■ **TASK DESCRIPTION**:
Write out the lines below exactly, beginning at the one with "The width and height of the screenshot is (359, 131)." and stopping after the one with "Where should I"; the pictures are not copied.

::: MATERIAL SHOWN

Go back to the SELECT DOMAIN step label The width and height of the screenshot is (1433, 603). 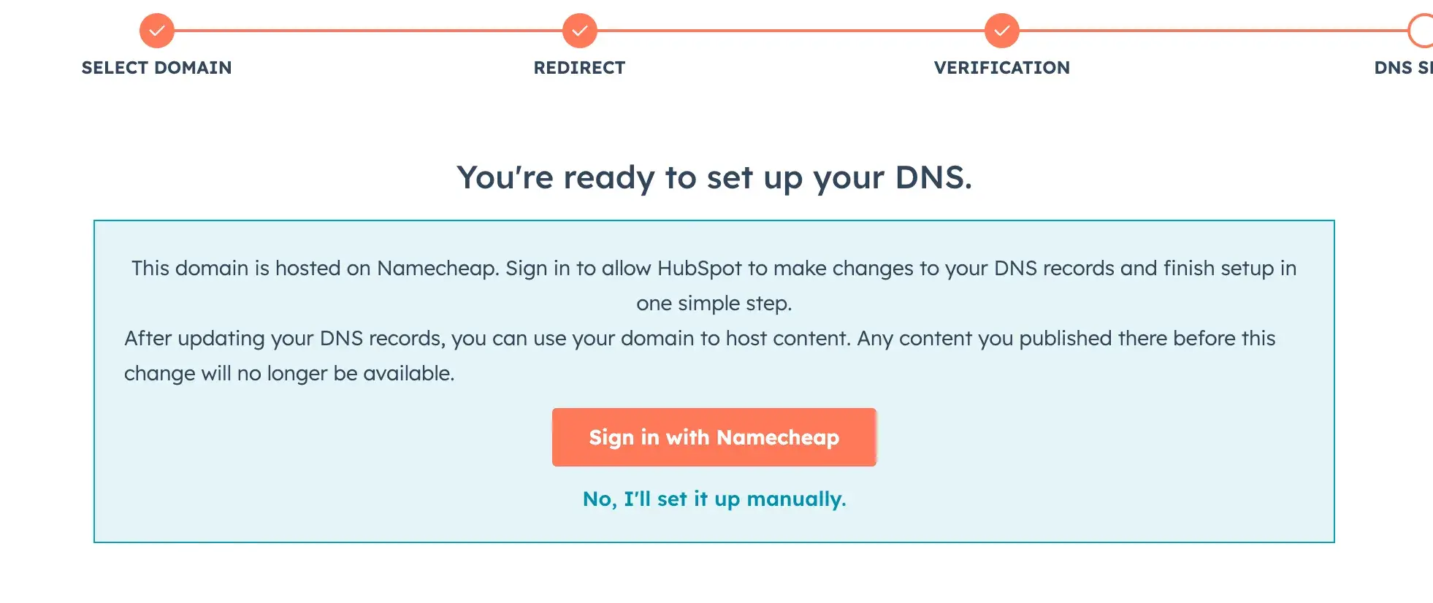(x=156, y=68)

::::::
::: MATERIAL SHOWN

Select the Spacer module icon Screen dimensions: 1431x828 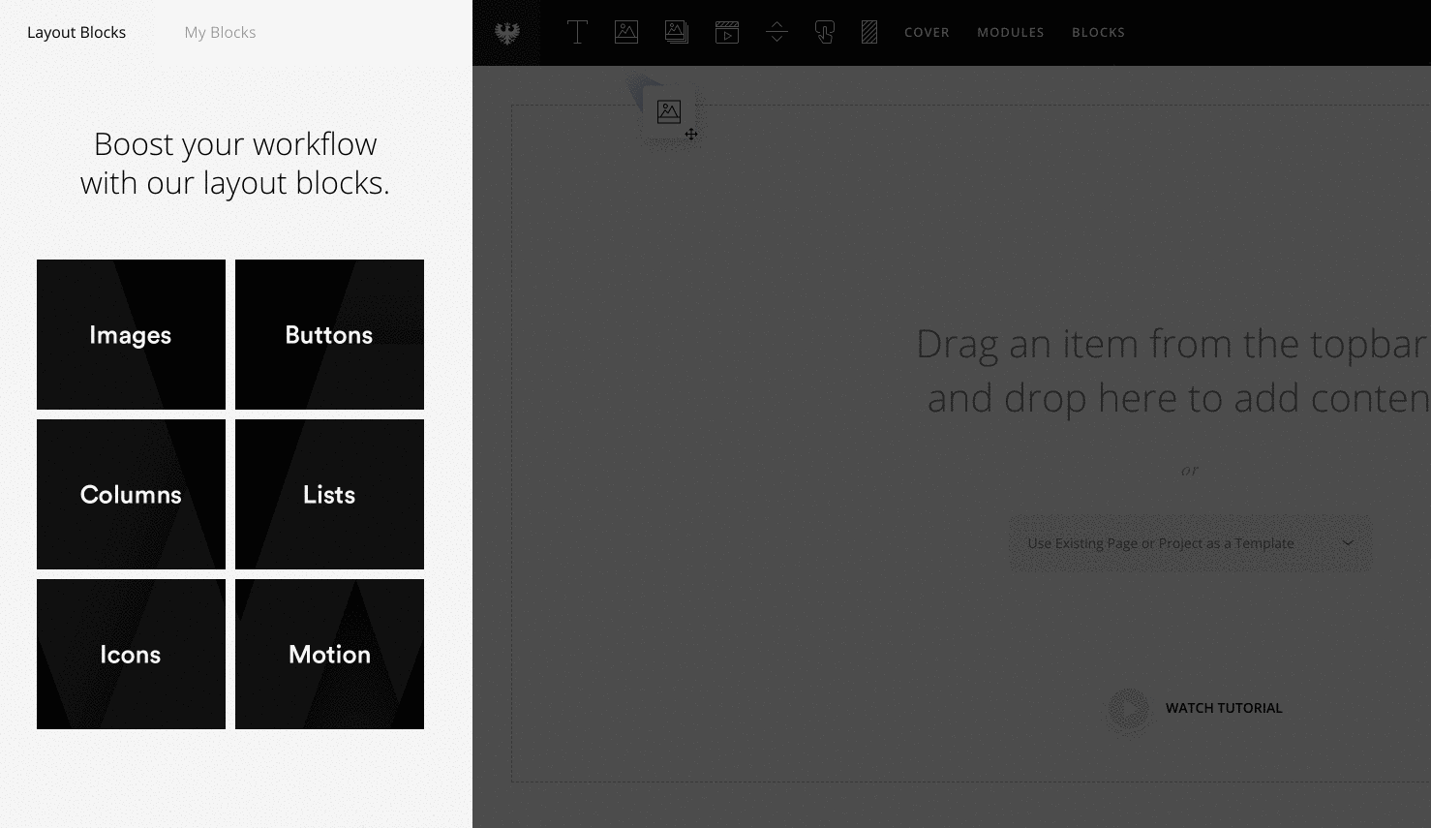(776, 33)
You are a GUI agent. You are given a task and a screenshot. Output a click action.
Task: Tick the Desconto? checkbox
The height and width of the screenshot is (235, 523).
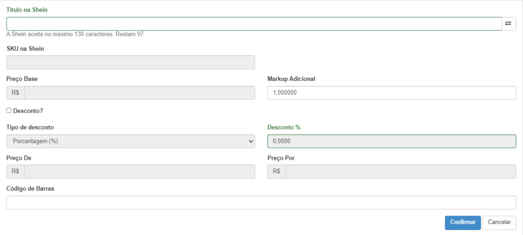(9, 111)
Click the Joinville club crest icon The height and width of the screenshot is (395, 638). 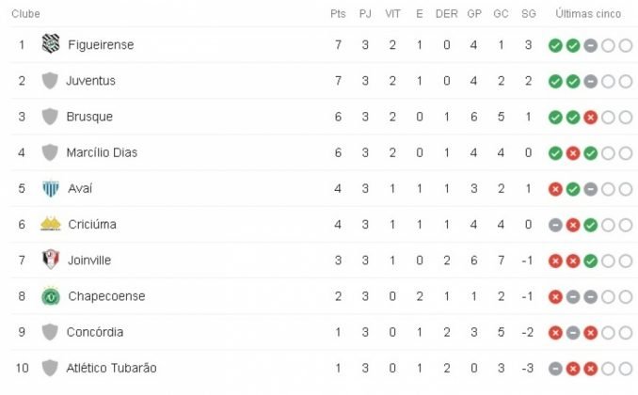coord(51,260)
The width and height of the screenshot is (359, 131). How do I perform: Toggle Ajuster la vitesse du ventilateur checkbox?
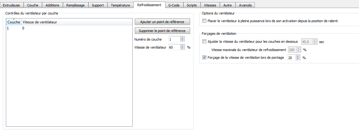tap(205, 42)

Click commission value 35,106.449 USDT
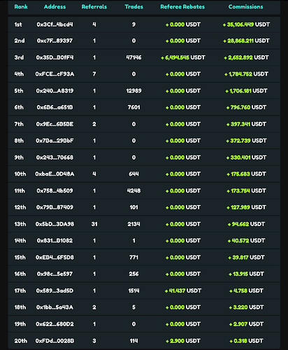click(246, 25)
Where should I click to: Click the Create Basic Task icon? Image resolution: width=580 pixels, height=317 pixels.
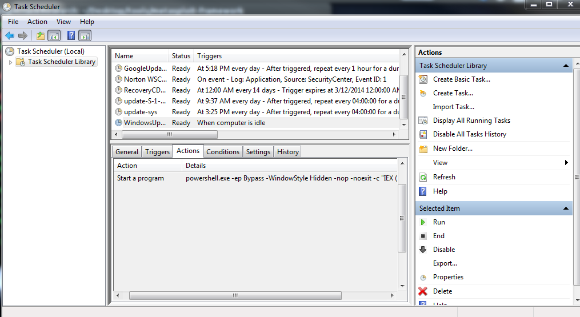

::::::
::: MATERIAL SHOWN

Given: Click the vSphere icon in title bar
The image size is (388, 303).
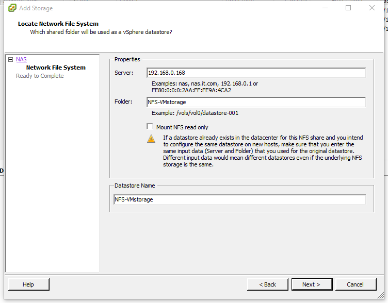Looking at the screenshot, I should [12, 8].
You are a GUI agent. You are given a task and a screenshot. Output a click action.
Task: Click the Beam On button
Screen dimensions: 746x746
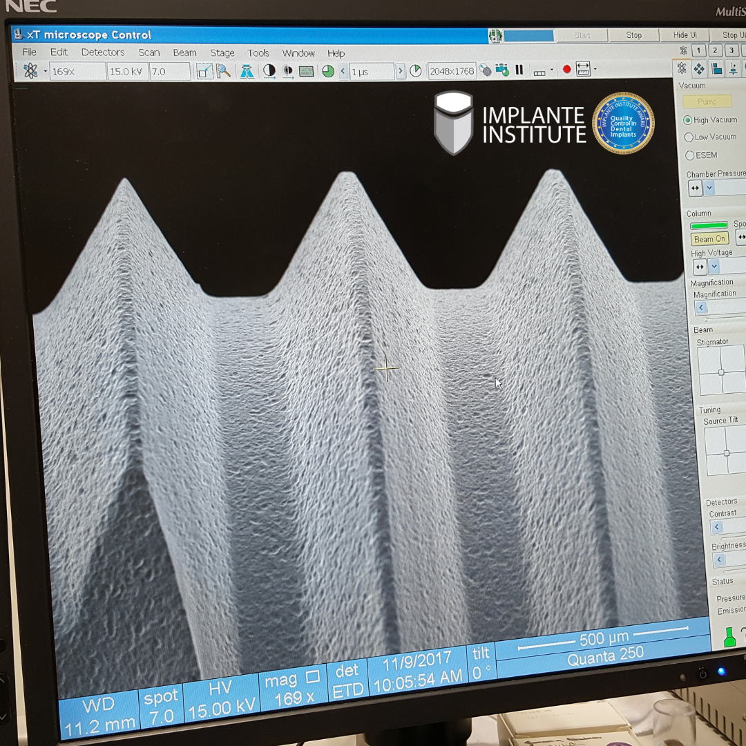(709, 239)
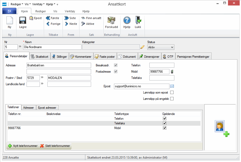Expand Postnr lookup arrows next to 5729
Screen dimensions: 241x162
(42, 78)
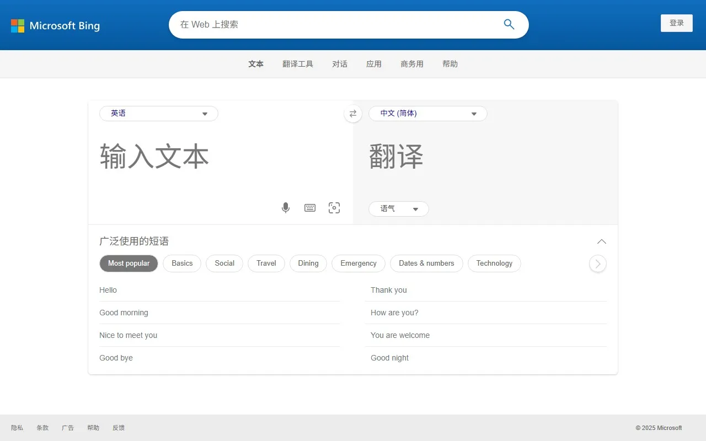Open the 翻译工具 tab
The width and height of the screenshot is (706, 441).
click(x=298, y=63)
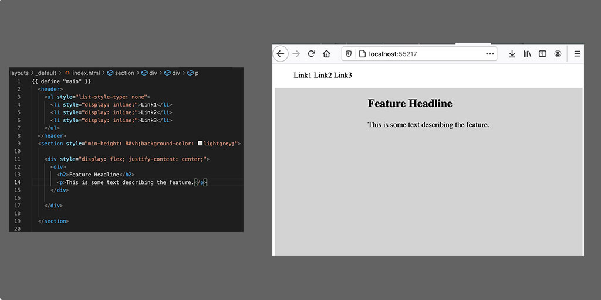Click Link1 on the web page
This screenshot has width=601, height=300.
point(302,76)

::::::

■ **RESULT**:
The width and height of the screenshot is (359, 131). How do I perform: Toggle Ajuster la vitesse du ventilateur checkbox?
tap(205, 42)

Click commission value 35,106.449 USDT
click(246, 25)
Where should I click to: Click the Create Basic Task icon? Image resolution: width=580 pixels, height=317 pixels.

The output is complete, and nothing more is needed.